Here are a few anti-inflammatory foods you can easily add to your diet. They’re readily available in supermarkets and grocery stores, and make fantastic accompaniments and substitutes for the foods you already enjoy.
Nicknamed “nature’s candy”, many berries are rich in anthocyanins, a natural red pigment associated with lower levels of gut inflammation and insulin resistance. According to a 2014 review published in the Journal of Agricultural and Food Chemistry, while findings still differ from fruit to fruit, one conclusion remains: berries should be considered an important part of a healthy, disease-preventative diet.
Add strawberries, blueberries, blackcurrants and cherries to your weekly meal plan in smoothies, salads, desserts, or even as a refreshing snack on their own. If berries tend to be less available or affordable where you live, you can still get an anti-inflammatory fruit fix from the trusty old apple.

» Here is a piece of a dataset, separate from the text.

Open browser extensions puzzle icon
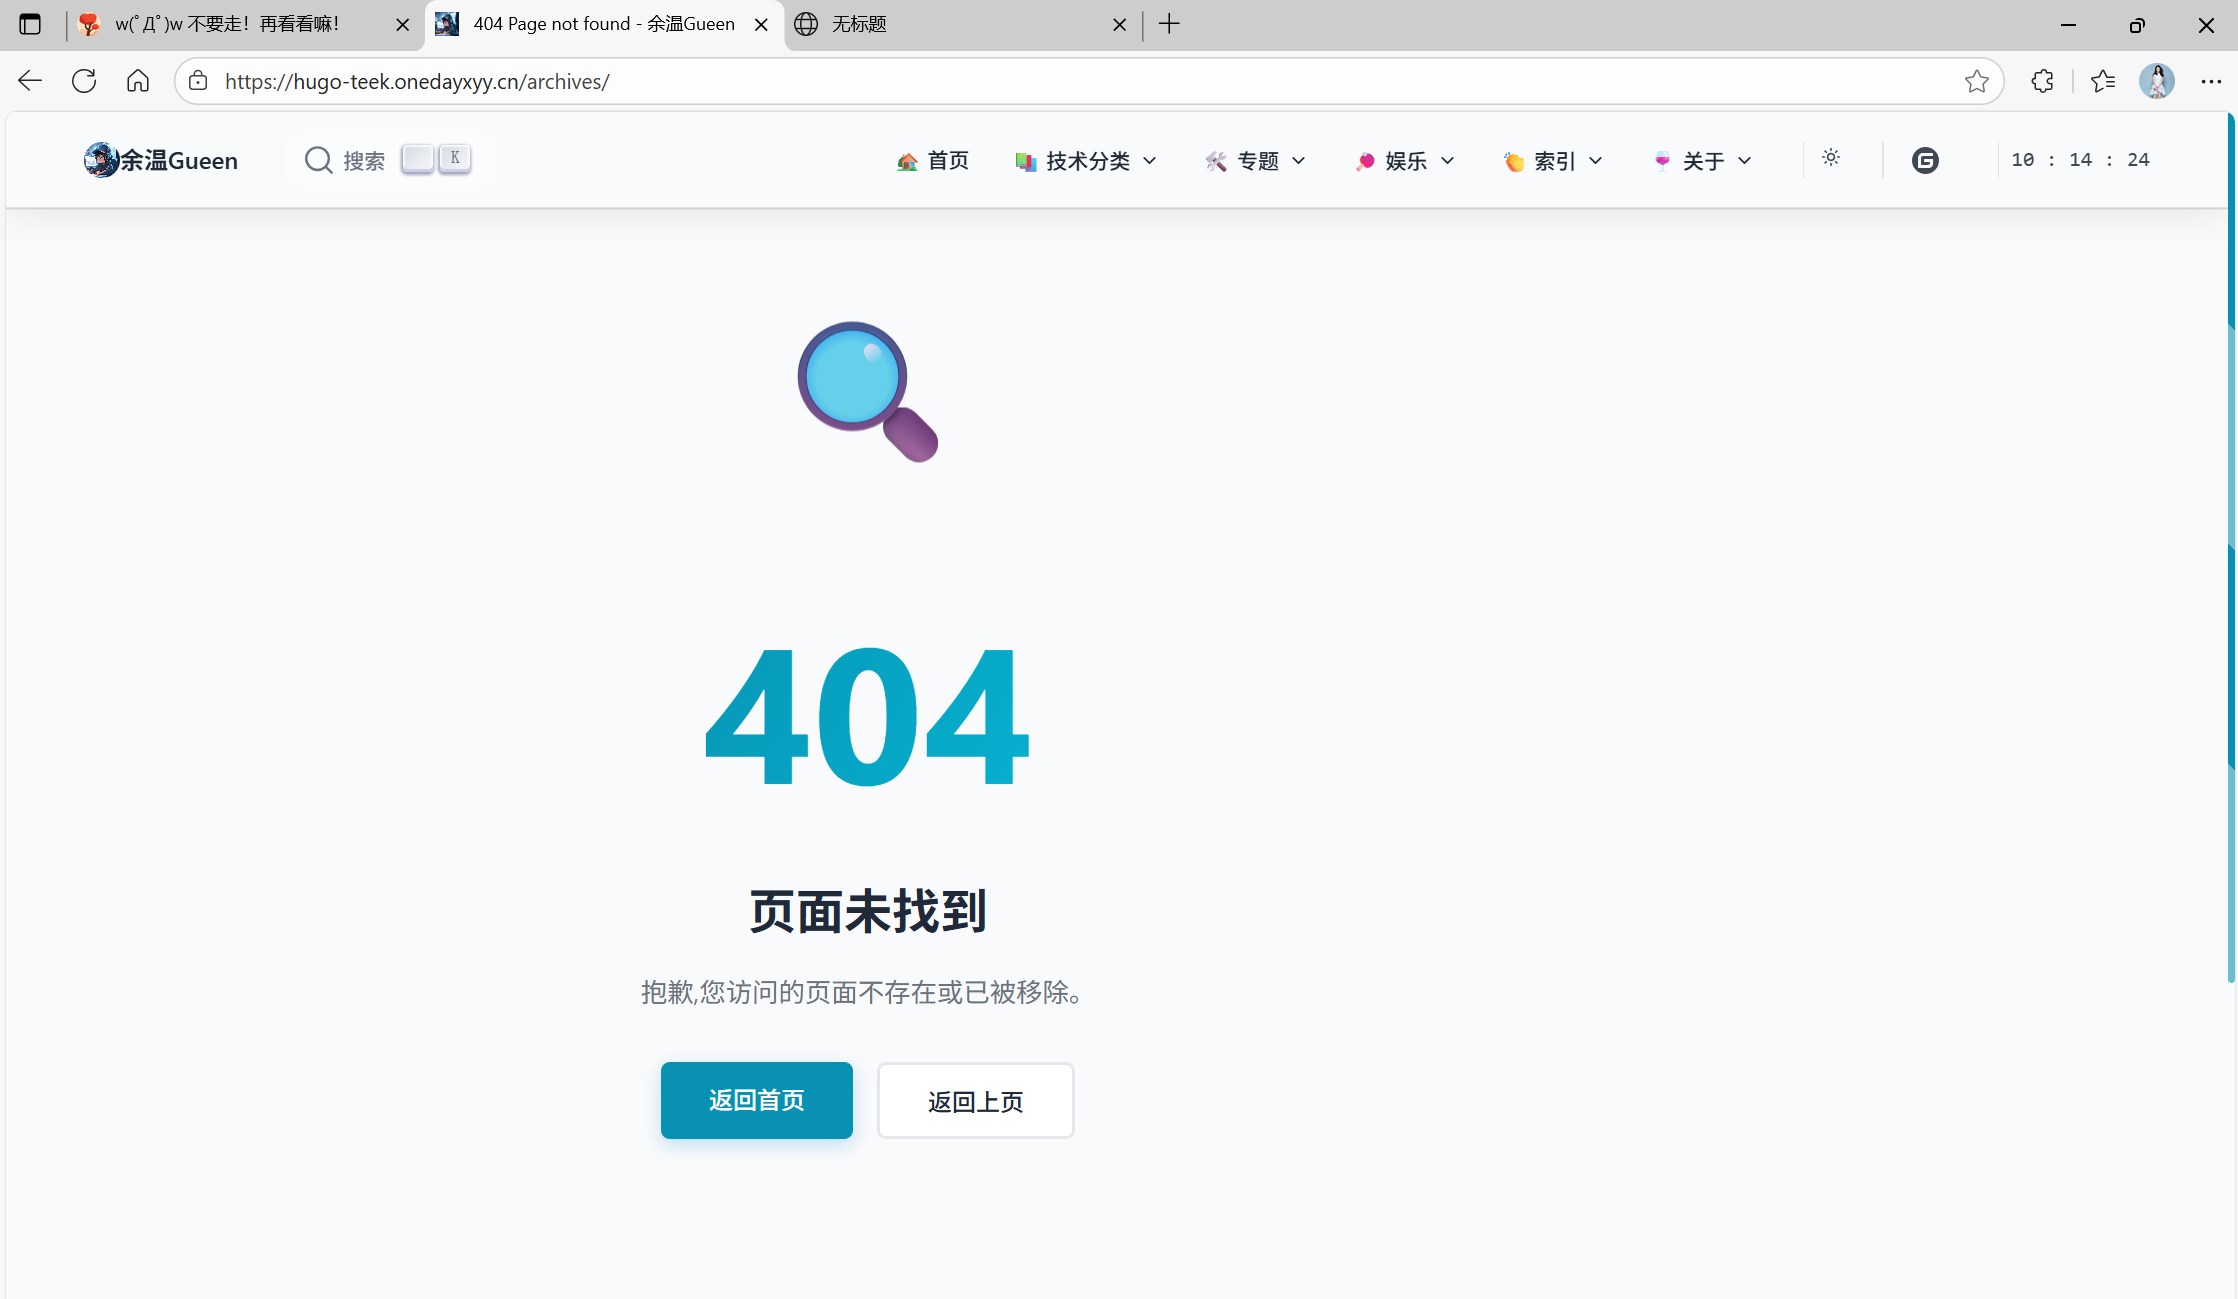Image resolution: width=2238 pixels, height=1299 pixels. [x=2042, y=81]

This centuries-old spice, featuring widely in Indian cuisine and Ayurvedic medicine, has proven to be a more potent anti-inflammatory than both ginger and a commonly prescribed anti-inflammatory drug. It’s all thanks to curcumin, the most active phytonutrient in turmeric, and is also found to have strong antioxidant and anticancer properties.
Turmeric is an easy ingredient to find, and an even easier one to include in your diet. And we love this organic Tumeric PuraThrive. You can also add fresh (grated) or powdered to soups, stews and curries, or blend a spicy summer smoothie with a cup of cultured full-fat yoghurt, a banana, a large pinch of turmeric, a little honey and lemon juice, and a dash of black pepper. If you’re not big on warm, earthy flavours, there’s always turmeric supplements in liquid or capsule form.
Avocados are generally accepted as a nutritious food, but what makes them so special? Well, they’re buttery while lactose-free, flavoursome while low in salt, and rich in phytosterols, carotenoids and omega-3 fatty acids — compounds known for their anti-inflammatory effects.
The high (healthy) fat content of avocado means it’s one low-carb snack that can keep you feeling full. It makes an excellent condiment, dip, spread or additional ‘vegetable’ in a variety of dishes (a 2013 study observed clear benefits from adding avocado to burgers). And, of course, most of us don’t need an excuse to eat more guacamole.
Rich in vitamin C, beta-carotene, lycopene and other nutrients, the humble tomato shows an impressive anti-inflammatory profile. A study in 2000 showed reduced inflammation in people with diabetes following consumption of tomato (in juice form). Similar protective effects were observed in a 2012 study in overweight and obese women, and another 2012 study in men and women of a healthy weight.
Be careful around tomatoes if you suffer from gout, a nightshade allergy, or Oral Allergy Syndrome. Otherwise, add tomatoes liberally to your daily meals. Always check the label when buying processed tomatoes (ie. in sauce or juice form) — look for salt-reduced products with little to no added sugar.
If you’ve ever been told to avoid inflammatory omega-6 fatty acids in favour for anti-inflammatory omega-3, you’ve only heard half the story. The human body actually needs a balance of both omega-6 and omega-3 fatty acids to function properly. However, our modern diets tend to contain less omega-3 than we need, throwing our nutrient balance out of whack.
In general, it’s wise to eat good sources of omega-3 fats — like flaxseed, salmon, walnuts and mackerel — but olive oil gets a special mention because of how easy it is to add to meals. Extra virgin olive oil, for example, can be used in many different types of salad dressings, as well as a replacement for butter and other processed dips. Refined olive oil holds up well under heated and oxidative conditions, making it a viable option for cooking in place of sunflower oil, canola oil, grapeseed oil and commercial lard.